There is an isomorphism of $$U_{7}$$ with $$Z_{7}$$ in which $$\zeta$$=$$e^{(i2\pi}/7$$$$\leftrightarrow$$4. Find the element in $$Z_{7}$$ to which $$\zeta^{m}$$ must correspond for m=0,2,3,4,5, and 6.

Homework Equations

The Attempt at a Solution

$$\zeta^{0}$$=0
$$\zeta^{2}$$=4+$$_{7}$$4=1
$$\zeta^{3}$$=$$\zeta^{2}$$$$\zeta^{1}$$=4+$$_{7}$$1=-2

I don't know if I'm doing this right?

 

[vacuum]

I would like to clarify a few things about your question. First, U_{7} and Z_{7} refer to the units and integers modulo 7, respectively. Isomorphism means that there exists a one-to-one mapping between the elements of these two groups that preserves their structure and operations. Therefore, the element \zeta in U_{7} corresponds to the integer 4 in Z_{7} in this specific isomorphism.

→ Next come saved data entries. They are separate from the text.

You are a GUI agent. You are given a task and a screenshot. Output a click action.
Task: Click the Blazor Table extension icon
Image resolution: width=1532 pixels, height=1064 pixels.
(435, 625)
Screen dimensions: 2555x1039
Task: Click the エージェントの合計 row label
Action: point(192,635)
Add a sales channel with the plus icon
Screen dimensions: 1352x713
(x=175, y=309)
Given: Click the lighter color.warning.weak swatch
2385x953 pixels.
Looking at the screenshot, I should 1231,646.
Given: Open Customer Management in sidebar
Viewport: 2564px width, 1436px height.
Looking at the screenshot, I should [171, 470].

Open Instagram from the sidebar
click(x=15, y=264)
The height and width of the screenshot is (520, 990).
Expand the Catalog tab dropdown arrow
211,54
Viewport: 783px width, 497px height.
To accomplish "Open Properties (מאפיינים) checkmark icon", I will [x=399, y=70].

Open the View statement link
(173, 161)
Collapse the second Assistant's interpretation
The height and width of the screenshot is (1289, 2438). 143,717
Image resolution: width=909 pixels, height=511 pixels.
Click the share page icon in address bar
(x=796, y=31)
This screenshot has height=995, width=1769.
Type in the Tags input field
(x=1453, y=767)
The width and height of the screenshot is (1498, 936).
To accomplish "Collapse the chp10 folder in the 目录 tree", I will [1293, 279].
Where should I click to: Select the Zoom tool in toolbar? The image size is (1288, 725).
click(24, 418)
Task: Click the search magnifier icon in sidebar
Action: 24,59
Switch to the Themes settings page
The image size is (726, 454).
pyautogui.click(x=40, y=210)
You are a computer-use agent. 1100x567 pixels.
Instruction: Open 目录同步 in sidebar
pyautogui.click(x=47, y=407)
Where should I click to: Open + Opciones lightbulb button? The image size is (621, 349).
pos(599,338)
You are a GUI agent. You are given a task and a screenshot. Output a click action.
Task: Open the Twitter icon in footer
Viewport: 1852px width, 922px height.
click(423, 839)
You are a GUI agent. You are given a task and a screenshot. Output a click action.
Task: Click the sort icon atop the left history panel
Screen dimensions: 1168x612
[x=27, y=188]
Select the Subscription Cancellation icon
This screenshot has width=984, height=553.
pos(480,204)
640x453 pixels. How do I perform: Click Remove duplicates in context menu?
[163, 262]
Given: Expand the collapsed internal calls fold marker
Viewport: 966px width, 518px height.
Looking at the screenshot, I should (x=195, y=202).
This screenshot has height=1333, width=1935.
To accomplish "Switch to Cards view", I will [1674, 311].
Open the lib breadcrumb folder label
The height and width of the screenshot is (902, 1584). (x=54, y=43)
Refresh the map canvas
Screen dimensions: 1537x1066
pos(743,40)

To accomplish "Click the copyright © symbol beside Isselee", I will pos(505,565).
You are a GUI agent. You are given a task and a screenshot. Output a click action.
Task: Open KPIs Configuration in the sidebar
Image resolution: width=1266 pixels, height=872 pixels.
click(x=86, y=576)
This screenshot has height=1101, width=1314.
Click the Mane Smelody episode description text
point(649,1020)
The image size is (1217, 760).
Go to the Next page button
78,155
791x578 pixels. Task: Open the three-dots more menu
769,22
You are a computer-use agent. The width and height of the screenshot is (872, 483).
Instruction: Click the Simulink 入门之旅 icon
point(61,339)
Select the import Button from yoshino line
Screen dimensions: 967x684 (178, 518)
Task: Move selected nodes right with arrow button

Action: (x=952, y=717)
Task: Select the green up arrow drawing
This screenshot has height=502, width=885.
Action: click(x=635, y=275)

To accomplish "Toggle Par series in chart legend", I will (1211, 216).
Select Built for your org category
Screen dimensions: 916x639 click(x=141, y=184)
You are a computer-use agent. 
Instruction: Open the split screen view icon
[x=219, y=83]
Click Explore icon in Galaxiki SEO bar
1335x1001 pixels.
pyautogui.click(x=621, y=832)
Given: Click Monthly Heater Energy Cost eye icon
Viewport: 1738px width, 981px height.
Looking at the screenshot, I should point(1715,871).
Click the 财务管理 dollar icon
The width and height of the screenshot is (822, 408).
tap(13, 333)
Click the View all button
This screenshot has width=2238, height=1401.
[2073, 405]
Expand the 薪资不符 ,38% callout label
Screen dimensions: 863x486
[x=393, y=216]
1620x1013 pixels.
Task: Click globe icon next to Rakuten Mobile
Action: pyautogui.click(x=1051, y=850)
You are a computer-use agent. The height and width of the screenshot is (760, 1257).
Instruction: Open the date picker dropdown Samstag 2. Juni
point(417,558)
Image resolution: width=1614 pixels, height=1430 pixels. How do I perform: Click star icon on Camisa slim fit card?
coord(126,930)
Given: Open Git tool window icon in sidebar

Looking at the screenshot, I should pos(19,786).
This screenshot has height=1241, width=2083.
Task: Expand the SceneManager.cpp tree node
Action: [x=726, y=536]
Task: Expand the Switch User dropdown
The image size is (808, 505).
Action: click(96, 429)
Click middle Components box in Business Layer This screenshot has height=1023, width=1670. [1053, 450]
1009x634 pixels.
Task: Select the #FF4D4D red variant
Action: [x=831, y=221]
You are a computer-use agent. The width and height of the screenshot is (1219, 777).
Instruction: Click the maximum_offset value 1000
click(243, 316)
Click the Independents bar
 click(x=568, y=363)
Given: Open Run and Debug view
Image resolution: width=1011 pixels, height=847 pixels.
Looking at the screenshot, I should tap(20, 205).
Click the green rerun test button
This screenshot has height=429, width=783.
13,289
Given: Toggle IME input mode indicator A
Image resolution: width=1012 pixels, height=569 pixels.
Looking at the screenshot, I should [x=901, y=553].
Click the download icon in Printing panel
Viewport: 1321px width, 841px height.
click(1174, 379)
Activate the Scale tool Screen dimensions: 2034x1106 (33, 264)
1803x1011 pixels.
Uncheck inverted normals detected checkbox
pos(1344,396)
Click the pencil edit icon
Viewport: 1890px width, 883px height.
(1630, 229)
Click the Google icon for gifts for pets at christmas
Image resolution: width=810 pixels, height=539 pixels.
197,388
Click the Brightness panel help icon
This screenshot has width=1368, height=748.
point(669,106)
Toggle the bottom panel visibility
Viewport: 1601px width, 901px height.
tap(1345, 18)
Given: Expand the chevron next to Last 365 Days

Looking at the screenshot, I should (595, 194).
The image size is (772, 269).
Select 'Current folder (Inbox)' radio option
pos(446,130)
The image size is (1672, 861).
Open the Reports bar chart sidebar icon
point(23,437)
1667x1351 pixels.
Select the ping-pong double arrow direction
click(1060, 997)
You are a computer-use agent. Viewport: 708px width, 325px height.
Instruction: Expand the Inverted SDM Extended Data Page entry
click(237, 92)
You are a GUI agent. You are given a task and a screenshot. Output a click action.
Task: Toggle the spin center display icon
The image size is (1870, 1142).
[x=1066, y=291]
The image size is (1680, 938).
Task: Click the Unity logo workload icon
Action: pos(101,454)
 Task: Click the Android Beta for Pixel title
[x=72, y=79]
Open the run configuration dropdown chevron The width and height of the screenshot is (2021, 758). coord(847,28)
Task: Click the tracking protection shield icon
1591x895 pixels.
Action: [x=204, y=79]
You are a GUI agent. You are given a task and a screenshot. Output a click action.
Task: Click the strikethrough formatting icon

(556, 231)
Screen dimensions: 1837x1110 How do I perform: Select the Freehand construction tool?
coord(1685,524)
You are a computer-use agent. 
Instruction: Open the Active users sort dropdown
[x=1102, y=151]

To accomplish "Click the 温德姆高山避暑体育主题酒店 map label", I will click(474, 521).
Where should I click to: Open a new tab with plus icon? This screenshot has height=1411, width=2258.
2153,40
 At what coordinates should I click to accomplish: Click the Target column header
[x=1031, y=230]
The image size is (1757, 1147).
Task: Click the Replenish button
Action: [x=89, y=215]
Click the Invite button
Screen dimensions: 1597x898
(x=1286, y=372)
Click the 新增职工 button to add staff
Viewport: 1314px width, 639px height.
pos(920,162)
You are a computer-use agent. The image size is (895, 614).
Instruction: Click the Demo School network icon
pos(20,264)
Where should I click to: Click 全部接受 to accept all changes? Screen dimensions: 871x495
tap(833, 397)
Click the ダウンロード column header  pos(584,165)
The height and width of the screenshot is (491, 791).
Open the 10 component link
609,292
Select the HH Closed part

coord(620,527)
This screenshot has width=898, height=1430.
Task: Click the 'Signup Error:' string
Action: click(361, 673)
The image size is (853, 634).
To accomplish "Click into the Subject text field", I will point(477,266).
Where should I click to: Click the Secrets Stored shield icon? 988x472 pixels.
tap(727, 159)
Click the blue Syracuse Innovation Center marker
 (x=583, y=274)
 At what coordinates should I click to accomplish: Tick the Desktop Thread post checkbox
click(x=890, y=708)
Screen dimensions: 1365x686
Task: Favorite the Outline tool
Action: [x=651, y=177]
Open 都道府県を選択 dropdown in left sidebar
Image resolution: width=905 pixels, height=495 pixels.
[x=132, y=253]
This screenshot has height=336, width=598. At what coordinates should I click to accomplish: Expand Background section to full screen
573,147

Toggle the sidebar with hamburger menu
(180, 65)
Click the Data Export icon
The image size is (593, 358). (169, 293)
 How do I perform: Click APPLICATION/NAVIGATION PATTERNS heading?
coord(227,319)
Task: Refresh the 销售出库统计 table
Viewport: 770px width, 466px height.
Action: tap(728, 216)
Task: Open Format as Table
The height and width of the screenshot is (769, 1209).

Now, for the element \zeta^{m}, we can use the property of isomorphism to find its corresponding element in Z_{7}. This property states that for any elements a and b in a group, their isomorphism will satisfy a^{m}\leftrightarrow b^{m}. So for m=0, we have \zeta^{0}=1 in U_{7}, which corresponds to 4^{0}=1 in Z_{7}. Similarly, for m=2, we have \zeta^{2}=1 in U_{7}, which corresponds to 4^{2}=2 in Z_{7}. For m=3, we have \zeta^{3}=\zeta^{2}\zeta^{1}=1\cdot\zeta=4 in U_{7}, which corresponds to 4^{3}=1 in Z_{7}. The same logic can be applied to find the corresponding elements for m=4,5, and 6.

I hope this clarifies your doubts and helps you solve the problem. Remember, isomorphism is a powerful tool that allows us to understand and compare different mathematical structures. Keep exploring and learning!